==== MATERIAL PROVIDED

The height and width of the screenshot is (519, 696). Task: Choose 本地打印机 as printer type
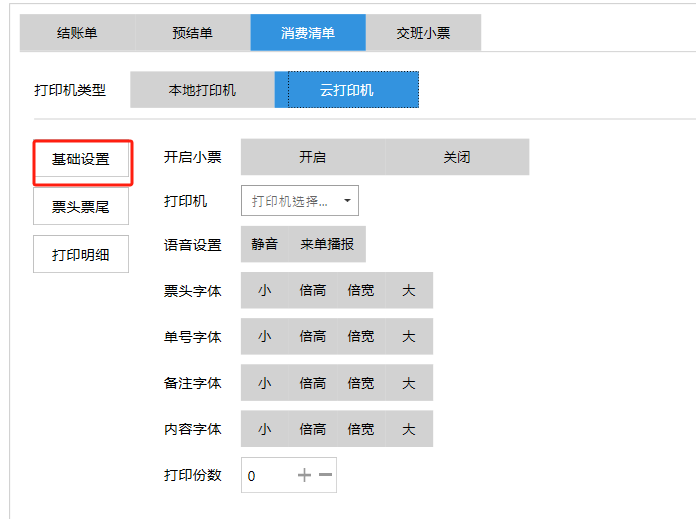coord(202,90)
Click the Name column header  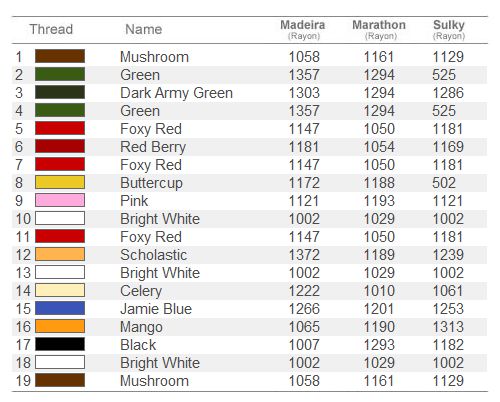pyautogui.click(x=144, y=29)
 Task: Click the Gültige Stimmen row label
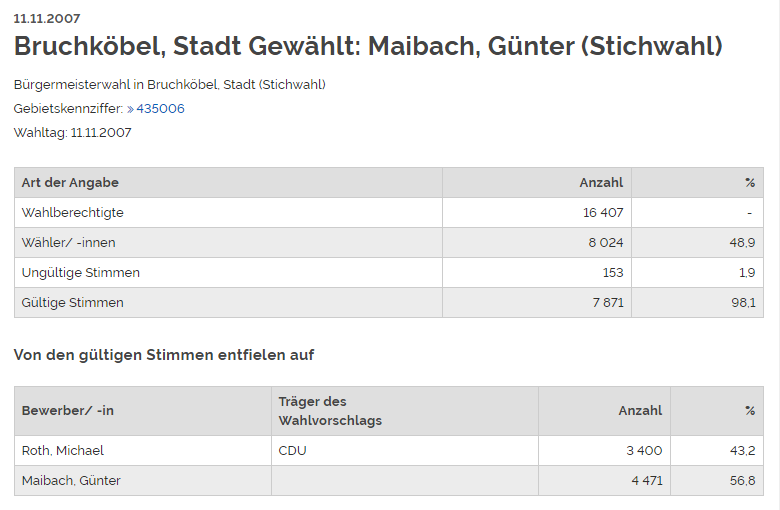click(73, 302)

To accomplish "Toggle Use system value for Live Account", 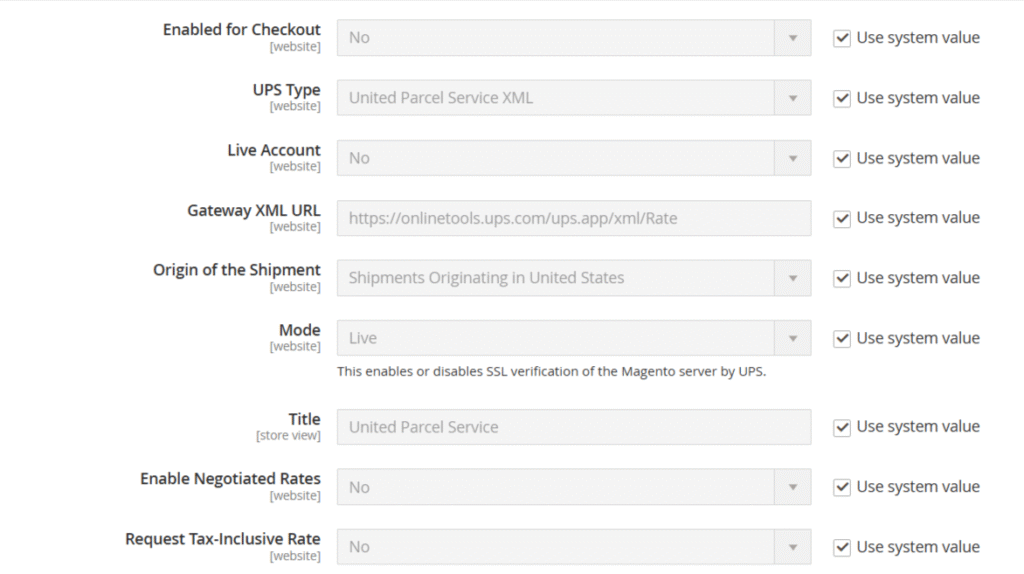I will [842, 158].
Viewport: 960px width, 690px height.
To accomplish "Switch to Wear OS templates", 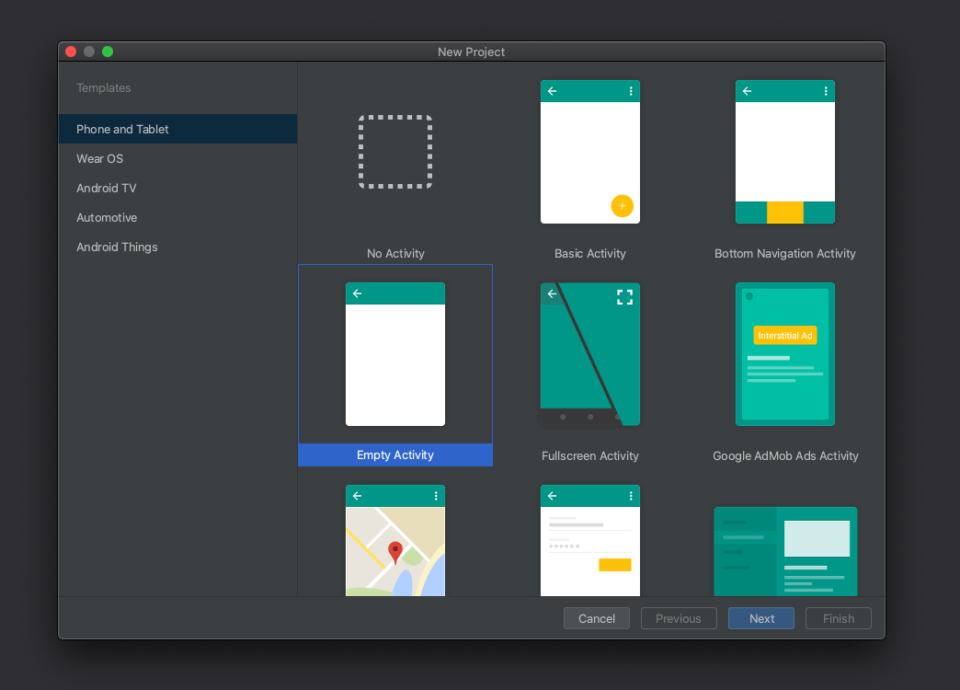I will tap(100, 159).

========
==== MATERIAL PROVIDED

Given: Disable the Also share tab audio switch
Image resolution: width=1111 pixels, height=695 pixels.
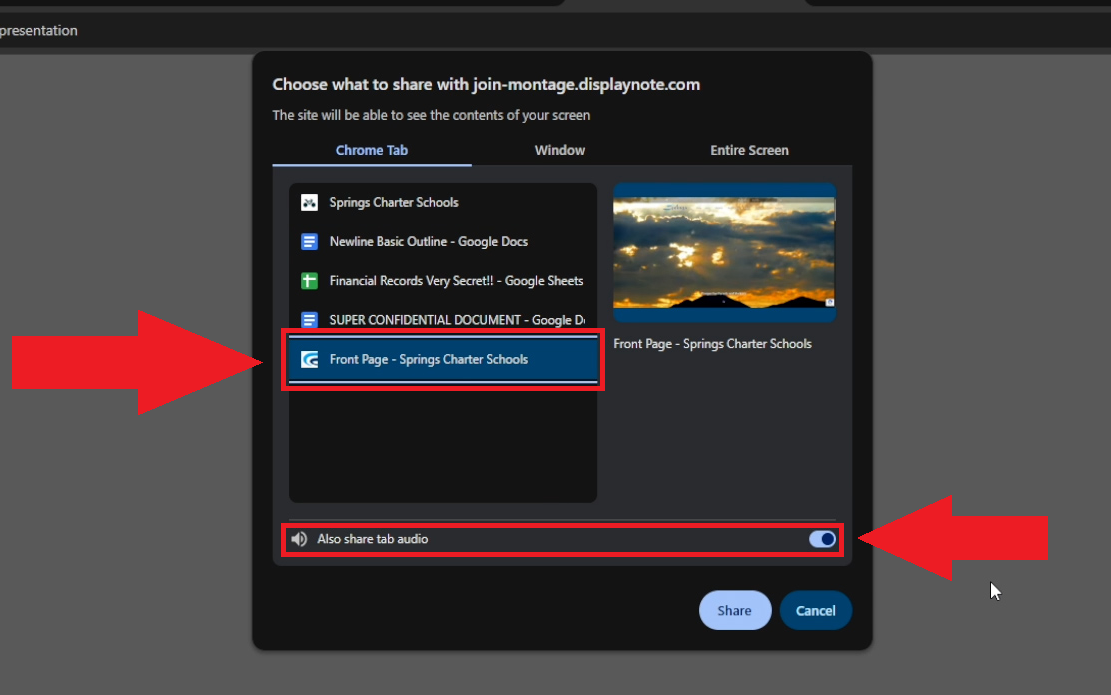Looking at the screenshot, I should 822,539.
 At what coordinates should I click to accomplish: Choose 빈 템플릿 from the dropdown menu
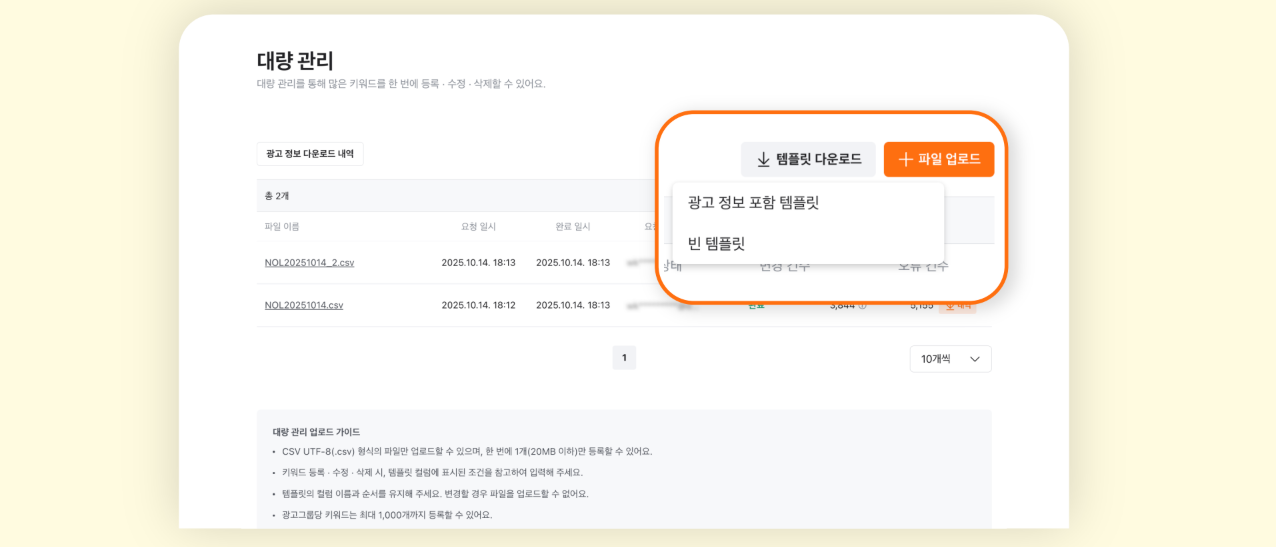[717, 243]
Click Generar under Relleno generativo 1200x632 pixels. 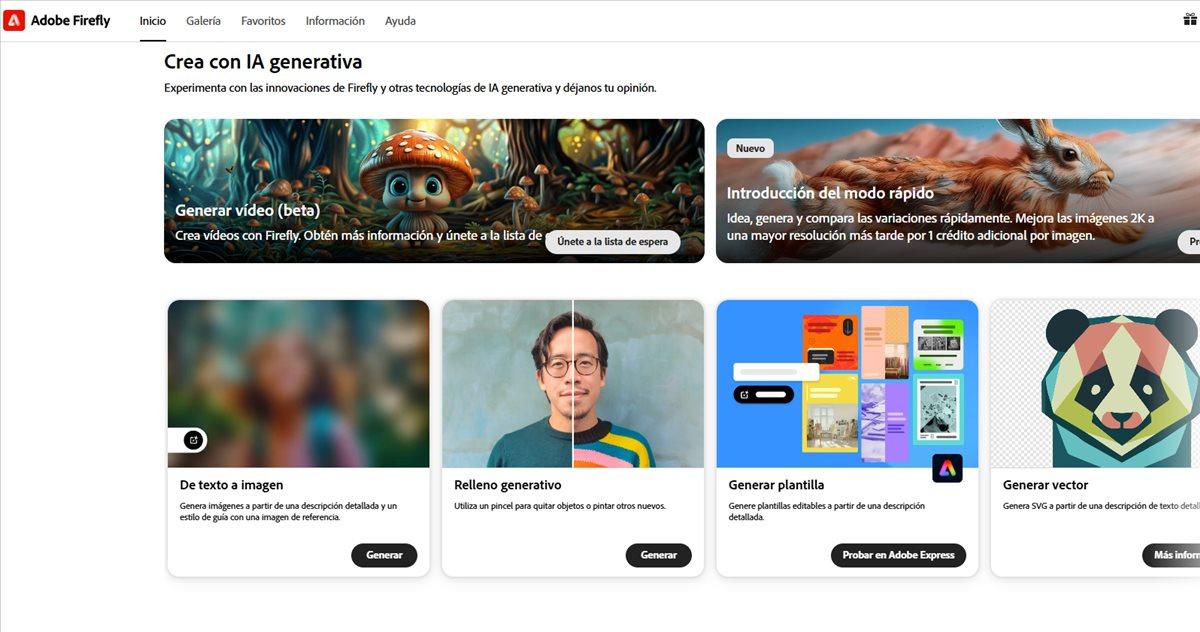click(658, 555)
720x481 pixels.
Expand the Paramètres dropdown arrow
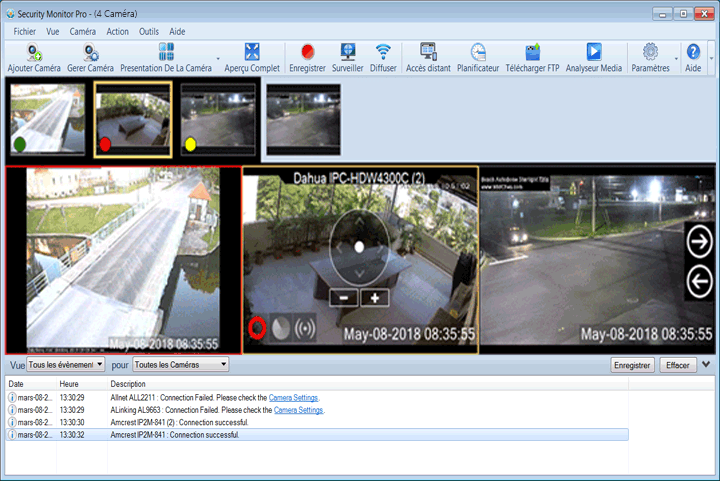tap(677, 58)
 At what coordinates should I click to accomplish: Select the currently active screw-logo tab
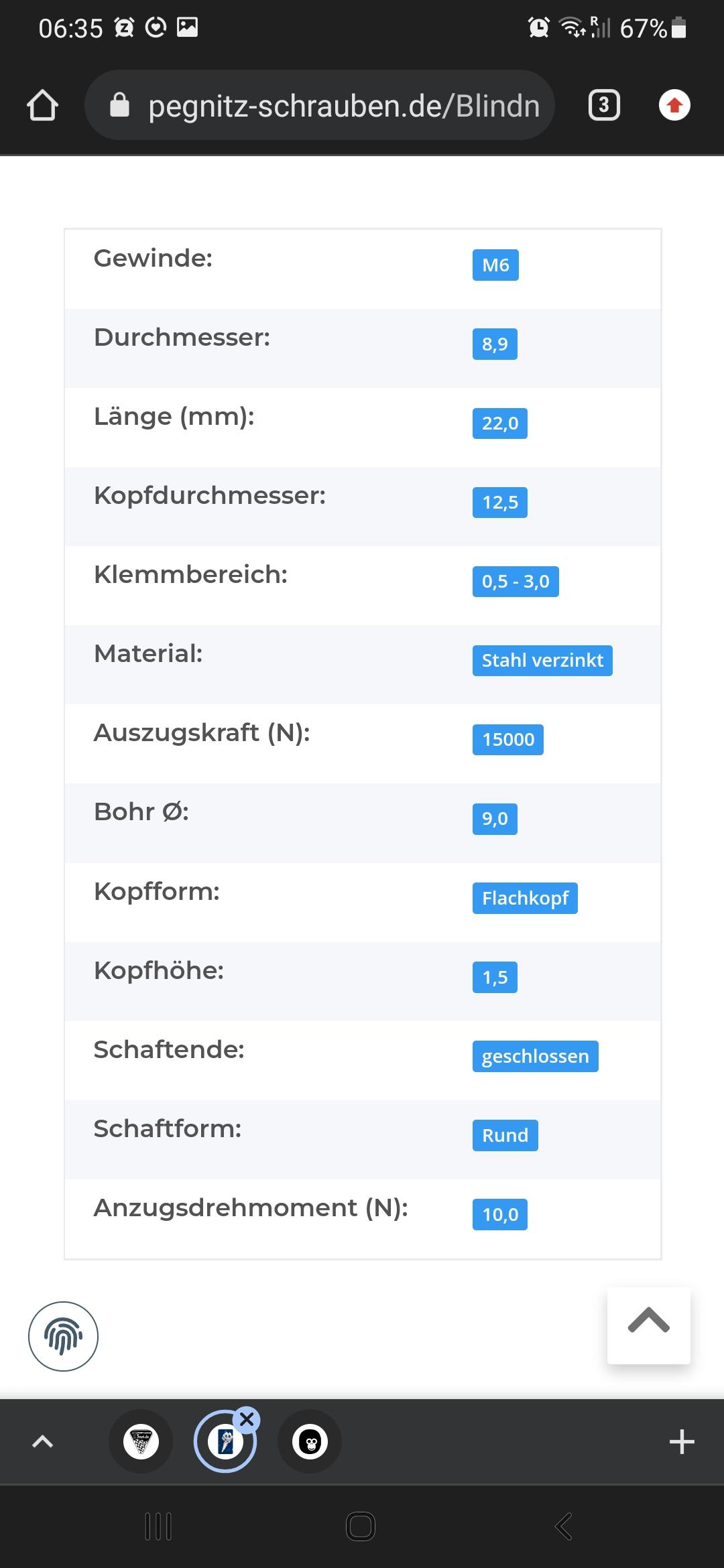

========
==== MATERIAL PROVIDED

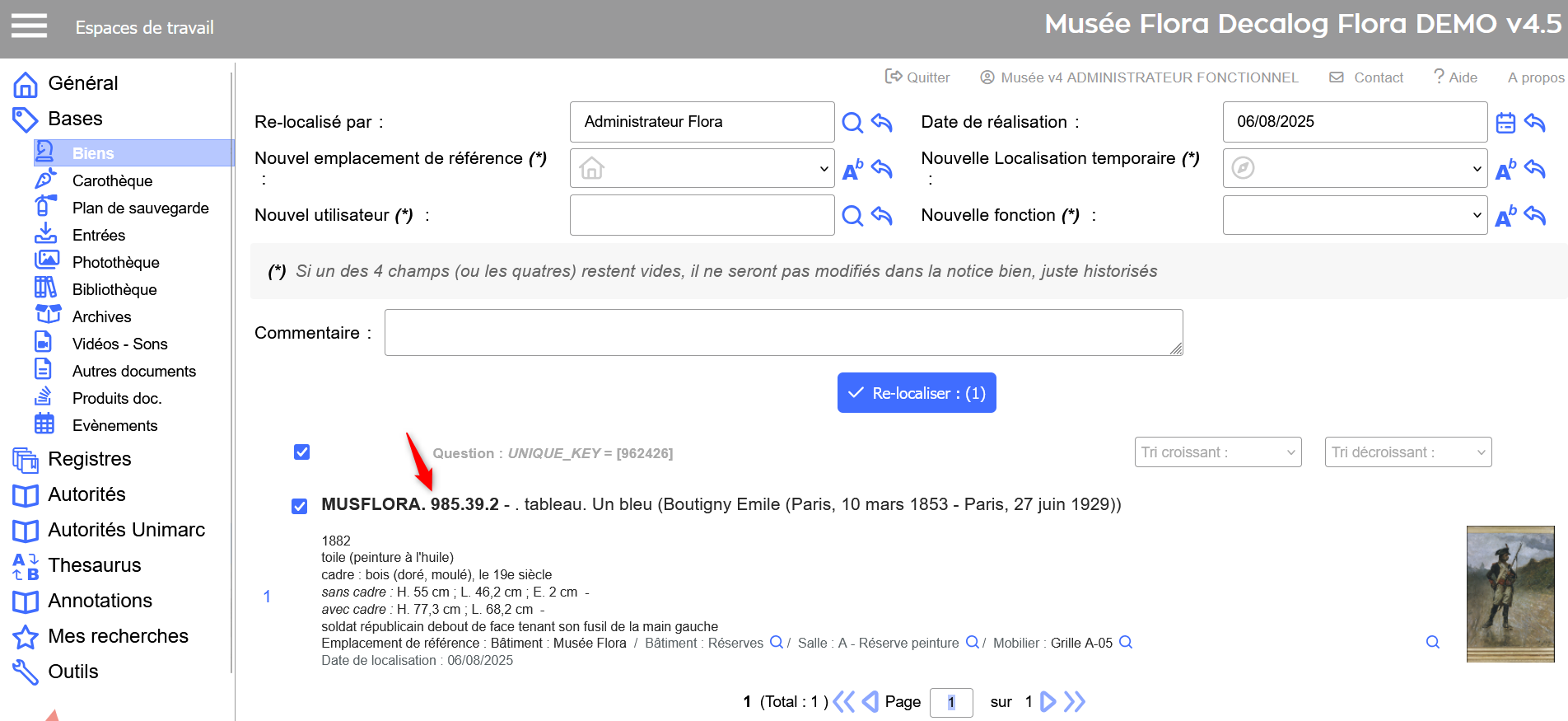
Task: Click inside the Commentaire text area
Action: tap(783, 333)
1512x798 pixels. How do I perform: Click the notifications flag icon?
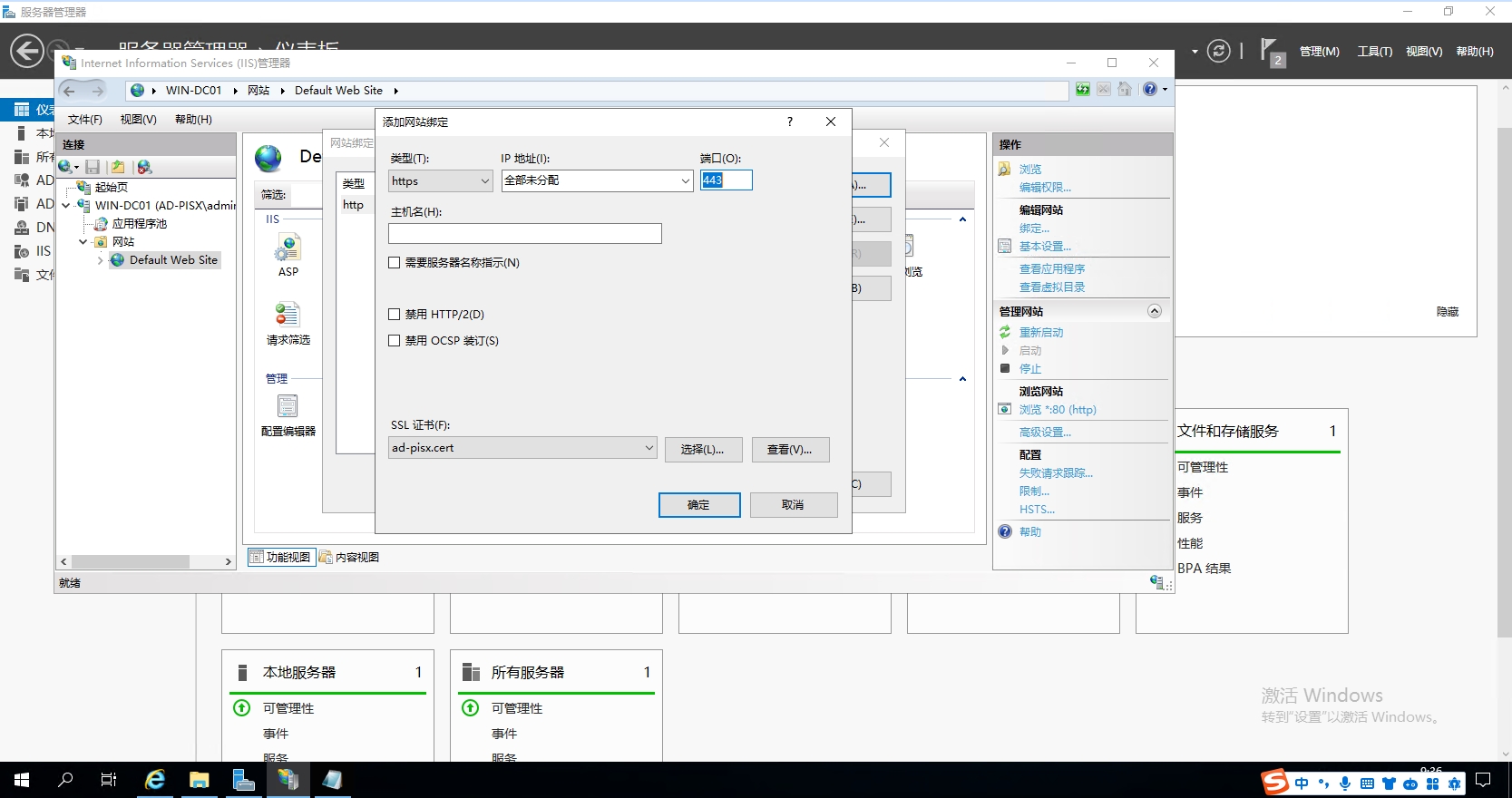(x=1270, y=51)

========

WORK ORDER:
Starting at the line with "720x481 pixels." in the entries above, write out every line exactly until the line with "At what coordinates should I click to accomplish: Select" has been written. Include no pictures and nothing more.

REPLY TO THE TASK:
720x481 pixels.
Expand the Paramètres dropdown arrow
tap(677, 58)
 At what coordinates should I click to accomplish: Select the currently active screw-logo tab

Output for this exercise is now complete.